(Saved data entries)
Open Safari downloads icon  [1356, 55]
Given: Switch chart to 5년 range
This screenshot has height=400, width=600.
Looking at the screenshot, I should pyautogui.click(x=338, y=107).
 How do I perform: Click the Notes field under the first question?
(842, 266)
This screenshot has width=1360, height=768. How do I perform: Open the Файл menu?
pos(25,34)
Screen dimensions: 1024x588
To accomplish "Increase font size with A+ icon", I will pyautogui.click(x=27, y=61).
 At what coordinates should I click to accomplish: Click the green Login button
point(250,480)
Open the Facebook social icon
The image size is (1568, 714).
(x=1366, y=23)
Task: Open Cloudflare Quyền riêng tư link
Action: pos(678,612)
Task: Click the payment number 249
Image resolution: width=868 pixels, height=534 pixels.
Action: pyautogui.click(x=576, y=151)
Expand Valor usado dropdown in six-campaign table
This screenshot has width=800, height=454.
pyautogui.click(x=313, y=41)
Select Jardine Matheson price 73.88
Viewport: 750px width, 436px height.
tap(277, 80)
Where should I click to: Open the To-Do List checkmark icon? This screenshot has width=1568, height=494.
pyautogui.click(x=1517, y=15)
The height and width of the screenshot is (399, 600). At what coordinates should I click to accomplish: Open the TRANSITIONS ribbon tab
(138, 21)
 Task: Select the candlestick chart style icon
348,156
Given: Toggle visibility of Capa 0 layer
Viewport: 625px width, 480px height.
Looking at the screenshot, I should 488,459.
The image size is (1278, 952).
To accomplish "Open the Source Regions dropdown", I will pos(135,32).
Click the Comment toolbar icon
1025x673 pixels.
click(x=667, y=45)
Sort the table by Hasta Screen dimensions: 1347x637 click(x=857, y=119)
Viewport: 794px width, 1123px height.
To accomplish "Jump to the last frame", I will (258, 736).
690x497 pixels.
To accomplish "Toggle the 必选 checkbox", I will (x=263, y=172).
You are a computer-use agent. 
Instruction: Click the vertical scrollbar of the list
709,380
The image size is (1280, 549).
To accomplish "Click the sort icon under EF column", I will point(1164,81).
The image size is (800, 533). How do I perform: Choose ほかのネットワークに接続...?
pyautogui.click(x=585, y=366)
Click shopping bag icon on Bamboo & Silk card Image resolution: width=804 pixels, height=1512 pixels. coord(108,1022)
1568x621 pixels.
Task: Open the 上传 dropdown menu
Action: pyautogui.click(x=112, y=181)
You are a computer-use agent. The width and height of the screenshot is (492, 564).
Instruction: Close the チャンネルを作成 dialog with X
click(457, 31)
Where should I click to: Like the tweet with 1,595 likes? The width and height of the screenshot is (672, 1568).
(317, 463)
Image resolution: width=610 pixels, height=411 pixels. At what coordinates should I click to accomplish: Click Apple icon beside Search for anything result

(DESCRIPTION OF THE TASK):
Your answer should consist only of the lines above between the line holding "Given: Switch chart to 5년 range" and the line holding "The image size is (1278, 952).", inclusive, each transcribed exactly.

(SOLUTION BELOW):
Given: Switch chart to 5년 range
This screenshot has height=400, width=600.
Looking at the screenshot, I should pyautogui.click(x=338, y=107).
 How do I perform: Click the Notes field under the first question?
(842, 266)
This screenshot has width=1360, height=768. How do I perform: Open the Файл menu?
pos(25,34)
Screen dimensions: 1024x588
To accomplish "Increase font size with A+ icon", I will pyautogui.click(x=27, y=61).
 At what coordinates should I click to accomplish: Click the green Login button
point(250,480)
Open the Facebook social icon
The image size is (1568, 714).
(x=1366, y=23)
Task: Open Cloudflare Quyền riêng tư link
Action: pos(678,612)
Task: Click the payment number 249
Image resolution: width=868 pixels, height=534 pixels.
Action: pyautogui.click(x=576, y=151)
Expand Valor usado dropdown in six-campaign table
This screenshot has width=800, height=454.
pyautogui.click(x=313, y=41)
Select Jardine Matheson price 73.88
Viewport: 750px width, 436px height.
tap(277, 80)
Where should I click to: Open the To-Do List checkmark icon? This screenshot has width=1568, height=494.
pyautogui.click(x=1517, y=15)
The height and width of the screenshot is (399, 600). At what coordinates should I click to accomplish: Open the TRANSITIONS ribbon tab
(138, 21)
 Task: Select the candlestick chart style icon
348,156
Given: Toggle visibility of Capa 0 layer
Viewport: 625px width, 480px height.
Looking at the screenshot, I should 488,459.
The image size is (1278, 952).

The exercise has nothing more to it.